Not until I had Lila did I think about my own mortality. I remember holding her when she was new born and already being sad that one day she would live without me in her life. I don't know why I think these things; maybe I am a pessimist. Maybe I just never realized what it meant to be needed like that.

This has been a hard week for our family. Brian's mother's best friend, who has been in Brian's life since he was a child, passed away yesterday. I don't think he has ever felt a loss this sudden and he doesn't know what to say or do to be supportive. I just keep praying for her family, that they know how much she loved them and that they find a peace in this horrible time.

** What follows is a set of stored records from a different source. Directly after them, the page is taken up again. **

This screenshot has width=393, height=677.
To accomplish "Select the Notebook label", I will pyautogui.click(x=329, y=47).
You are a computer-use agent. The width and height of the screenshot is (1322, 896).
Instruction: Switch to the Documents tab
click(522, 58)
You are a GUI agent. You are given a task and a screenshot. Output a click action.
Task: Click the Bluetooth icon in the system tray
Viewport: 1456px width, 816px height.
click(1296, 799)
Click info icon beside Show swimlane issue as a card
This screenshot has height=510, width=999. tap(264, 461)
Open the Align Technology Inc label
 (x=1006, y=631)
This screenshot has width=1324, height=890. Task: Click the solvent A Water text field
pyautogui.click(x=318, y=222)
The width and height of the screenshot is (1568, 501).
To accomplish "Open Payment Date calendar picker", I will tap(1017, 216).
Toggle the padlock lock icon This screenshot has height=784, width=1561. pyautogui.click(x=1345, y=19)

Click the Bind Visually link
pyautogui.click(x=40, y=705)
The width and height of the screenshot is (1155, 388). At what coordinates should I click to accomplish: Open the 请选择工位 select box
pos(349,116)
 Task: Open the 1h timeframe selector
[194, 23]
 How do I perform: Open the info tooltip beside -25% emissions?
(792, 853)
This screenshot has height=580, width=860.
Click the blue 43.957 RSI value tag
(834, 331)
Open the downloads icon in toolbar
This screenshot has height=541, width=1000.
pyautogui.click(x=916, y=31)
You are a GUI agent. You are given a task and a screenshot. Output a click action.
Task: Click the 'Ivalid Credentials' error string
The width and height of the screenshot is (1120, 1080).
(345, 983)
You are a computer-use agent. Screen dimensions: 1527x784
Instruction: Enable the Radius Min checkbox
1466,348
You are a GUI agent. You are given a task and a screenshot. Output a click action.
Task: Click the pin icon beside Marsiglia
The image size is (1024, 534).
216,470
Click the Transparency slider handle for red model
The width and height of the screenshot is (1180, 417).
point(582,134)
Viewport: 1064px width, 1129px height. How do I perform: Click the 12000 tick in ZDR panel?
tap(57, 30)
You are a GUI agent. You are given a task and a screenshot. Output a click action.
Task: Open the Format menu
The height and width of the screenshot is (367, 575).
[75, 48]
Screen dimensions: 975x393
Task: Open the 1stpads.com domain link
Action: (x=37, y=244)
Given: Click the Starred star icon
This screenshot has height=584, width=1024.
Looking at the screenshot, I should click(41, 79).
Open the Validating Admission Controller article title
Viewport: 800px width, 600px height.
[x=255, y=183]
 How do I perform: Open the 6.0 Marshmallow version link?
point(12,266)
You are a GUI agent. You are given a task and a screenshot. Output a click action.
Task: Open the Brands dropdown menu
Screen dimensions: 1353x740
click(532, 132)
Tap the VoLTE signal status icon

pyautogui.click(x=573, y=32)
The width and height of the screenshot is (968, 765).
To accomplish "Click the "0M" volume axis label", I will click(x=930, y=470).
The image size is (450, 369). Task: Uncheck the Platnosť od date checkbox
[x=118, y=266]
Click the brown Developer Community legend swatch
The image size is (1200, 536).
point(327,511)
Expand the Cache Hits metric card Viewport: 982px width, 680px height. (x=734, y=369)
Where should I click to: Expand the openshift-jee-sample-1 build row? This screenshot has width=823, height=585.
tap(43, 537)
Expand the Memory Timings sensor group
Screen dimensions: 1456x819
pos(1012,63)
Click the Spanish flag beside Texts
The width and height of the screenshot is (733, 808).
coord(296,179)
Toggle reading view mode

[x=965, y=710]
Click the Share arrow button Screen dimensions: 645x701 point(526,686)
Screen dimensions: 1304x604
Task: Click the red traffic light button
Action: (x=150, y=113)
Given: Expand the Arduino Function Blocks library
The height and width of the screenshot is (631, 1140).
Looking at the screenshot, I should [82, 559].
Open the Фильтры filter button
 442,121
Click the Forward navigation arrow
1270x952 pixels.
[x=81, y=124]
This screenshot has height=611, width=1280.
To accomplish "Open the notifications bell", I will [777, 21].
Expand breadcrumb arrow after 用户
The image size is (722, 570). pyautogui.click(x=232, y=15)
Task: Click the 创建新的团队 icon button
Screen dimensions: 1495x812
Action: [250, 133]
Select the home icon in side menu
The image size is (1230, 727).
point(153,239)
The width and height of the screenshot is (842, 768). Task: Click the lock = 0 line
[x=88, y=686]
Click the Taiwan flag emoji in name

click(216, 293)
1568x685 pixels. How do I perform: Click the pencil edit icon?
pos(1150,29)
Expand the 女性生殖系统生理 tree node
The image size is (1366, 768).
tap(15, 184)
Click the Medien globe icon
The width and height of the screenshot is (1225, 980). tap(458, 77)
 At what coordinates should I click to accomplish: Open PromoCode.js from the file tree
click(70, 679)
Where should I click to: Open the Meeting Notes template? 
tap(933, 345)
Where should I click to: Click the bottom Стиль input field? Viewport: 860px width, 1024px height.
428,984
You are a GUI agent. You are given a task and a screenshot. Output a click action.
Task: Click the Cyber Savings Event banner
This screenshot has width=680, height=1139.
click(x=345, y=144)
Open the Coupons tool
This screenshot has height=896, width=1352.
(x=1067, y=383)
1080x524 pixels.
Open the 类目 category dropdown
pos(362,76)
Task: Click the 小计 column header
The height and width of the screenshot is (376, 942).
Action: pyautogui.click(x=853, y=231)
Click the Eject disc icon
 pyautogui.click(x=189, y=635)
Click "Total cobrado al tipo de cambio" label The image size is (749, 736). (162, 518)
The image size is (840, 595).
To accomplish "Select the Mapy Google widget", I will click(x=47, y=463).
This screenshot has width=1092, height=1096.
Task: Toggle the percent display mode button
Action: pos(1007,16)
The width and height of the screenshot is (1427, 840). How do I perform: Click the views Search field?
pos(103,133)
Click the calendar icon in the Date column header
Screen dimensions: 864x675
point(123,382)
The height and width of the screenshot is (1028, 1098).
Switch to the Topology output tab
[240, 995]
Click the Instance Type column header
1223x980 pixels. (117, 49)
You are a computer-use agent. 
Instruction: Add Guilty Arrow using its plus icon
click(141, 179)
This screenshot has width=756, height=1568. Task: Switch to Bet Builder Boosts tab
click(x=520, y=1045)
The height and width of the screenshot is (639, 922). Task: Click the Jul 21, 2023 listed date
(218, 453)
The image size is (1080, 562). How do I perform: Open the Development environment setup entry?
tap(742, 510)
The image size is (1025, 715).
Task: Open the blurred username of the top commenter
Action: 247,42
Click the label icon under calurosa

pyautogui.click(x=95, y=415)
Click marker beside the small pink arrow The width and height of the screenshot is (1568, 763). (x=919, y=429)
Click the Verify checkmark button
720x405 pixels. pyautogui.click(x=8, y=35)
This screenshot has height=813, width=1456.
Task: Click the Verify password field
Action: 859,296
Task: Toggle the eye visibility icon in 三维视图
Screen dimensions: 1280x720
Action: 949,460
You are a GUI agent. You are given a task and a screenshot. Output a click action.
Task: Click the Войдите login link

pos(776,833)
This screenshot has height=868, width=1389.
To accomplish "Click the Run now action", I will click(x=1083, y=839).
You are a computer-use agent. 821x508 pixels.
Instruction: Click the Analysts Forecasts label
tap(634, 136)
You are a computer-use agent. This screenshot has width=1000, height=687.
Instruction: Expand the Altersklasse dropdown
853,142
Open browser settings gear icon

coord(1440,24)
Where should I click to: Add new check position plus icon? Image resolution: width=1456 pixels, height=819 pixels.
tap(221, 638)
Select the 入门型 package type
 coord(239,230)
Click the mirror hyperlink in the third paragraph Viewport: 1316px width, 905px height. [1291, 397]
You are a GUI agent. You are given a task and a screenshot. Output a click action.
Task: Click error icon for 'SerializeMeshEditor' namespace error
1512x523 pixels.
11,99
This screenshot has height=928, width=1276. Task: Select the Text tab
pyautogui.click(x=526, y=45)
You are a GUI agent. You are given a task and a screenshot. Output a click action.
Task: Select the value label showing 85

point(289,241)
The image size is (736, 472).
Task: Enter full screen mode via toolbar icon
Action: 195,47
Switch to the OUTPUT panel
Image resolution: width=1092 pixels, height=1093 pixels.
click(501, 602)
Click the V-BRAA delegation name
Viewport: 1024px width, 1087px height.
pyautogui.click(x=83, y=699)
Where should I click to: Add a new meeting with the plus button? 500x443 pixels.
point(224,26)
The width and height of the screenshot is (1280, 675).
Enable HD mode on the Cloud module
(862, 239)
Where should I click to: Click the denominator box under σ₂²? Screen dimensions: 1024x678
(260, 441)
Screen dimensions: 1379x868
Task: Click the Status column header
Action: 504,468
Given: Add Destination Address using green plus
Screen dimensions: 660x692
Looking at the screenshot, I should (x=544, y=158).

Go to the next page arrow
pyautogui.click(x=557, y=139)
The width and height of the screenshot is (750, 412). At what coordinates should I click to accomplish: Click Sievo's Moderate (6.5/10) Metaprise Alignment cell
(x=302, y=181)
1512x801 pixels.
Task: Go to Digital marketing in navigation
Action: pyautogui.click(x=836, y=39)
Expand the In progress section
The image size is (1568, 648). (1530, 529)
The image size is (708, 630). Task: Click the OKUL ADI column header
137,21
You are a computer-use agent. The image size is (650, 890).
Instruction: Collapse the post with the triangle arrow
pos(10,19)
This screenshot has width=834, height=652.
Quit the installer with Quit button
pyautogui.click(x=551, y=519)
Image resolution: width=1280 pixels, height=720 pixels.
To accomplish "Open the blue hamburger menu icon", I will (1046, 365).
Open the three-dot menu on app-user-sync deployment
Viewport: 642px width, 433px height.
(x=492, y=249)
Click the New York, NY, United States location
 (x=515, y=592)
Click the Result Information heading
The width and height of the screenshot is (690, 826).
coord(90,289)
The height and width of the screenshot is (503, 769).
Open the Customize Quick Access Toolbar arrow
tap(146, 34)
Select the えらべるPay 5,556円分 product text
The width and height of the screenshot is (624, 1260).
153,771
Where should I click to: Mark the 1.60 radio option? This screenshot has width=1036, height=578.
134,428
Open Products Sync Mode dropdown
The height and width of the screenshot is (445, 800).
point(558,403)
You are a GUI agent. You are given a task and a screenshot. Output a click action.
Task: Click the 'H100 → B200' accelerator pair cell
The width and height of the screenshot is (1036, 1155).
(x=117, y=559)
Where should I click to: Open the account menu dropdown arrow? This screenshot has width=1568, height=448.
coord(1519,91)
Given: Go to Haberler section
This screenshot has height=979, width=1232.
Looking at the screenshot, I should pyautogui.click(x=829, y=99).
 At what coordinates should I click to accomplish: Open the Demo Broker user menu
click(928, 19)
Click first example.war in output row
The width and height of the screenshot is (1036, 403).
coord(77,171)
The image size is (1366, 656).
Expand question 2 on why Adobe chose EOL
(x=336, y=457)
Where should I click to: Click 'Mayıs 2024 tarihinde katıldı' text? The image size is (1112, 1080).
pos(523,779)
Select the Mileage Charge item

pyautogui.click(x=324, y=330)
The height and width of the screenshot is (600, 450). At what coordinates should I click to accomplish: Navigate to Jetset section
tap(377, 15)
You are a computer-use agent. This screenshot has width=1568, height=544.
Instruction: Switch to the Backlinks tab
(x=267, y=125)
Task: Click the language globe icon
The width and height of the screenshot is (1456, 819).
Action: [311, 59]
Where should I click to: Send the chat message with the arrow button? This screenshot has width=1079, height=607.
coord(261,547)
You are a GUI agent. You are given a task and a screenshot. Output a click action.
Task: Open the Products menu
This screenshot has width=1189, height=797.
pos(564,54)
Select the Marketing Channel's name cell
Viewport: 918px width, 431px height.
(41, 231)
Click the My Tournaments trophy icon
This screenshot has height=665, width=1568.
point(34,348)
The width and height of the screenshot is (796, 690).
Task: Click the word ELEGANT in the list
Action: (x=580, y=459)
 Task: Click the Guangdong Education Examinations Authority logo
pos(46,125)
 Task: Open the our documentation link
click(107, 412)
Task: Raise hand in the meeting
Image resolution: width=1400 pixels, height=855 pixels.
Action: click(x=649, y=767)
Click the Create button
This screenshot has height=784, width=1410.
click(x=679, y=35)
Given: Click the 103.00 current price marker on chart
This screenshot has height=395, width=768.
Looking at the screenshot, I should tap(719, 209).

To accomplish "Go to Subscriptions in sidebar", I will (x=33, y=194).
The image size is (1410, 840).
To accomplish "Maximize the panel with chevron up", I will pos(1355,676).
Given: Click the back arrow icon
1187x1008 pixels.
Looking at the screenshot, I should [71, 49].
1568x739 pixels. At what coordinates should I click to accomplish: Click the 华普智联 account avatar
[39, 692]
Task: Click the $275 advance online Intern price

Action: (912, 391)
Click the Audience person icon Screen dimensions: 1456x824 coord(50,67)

And at the same time, my grandma is dying. She is my last living grandparent. She has had Alzheimer's for 10 years and has not known who we are or who she is for over half that time. She was so confused when my grandpa passed away 5 years ago. What a horrible dichotomy of emotions, being so relieved that she will finally be at peace and yet aching for her once she is gone. Right now she is in the last several hours of her life. And I am saying goodbye from 3,000 miles away. I just keeping praying that she close her eyes and go in peace to her husband and Jesus.

My whole family will be flying to Los Angeles for the funeral once she passes, so pray that Lila will do well on the long trip. Pray for my father, who is struggling to deal with the loss of his mother who left us long ago in spirit and is finally leaving us in body. Pray for Brian's family as they deal with a sudden loss of their friend Becky. Pray that I can look at Lila and know that God has all of her days and our days in his hand, just as they should be.

When Christ shall come, with shout of acclamation
And take me home, what joy shall fill my heart
Then I shall bow, in humble adoration
And then proclaim: "My God how great thou art!"

Then sings my soul, my saviour God, to thee
How great thou art, how great thou art
Then sings my soul, my saviour God, to thee
How great thou art, how great thou art
~"How Great Thou Art" by Carl Gustav Boberg

3 comments:

Sues said...

Absolutely covering y'all in prayer!

Abigail said...

Praying for you guys. I lost my cousin two weeks ago suddenly, and the pain still lingers, even though I know he's no longer in pain and no longer suffering. Death is an interesting thing for Christians to wrap their minds around for sure.

As in 1 Timothy, we will continue to fight the good fight.

:: hugs ::

Casey Martinez said...

Praying for your family and for all others affected by the loss of this friend and your Grandma..I know of her passing because of FB. God bless you guys today Linds! Let me know if I can be of any help during this time k.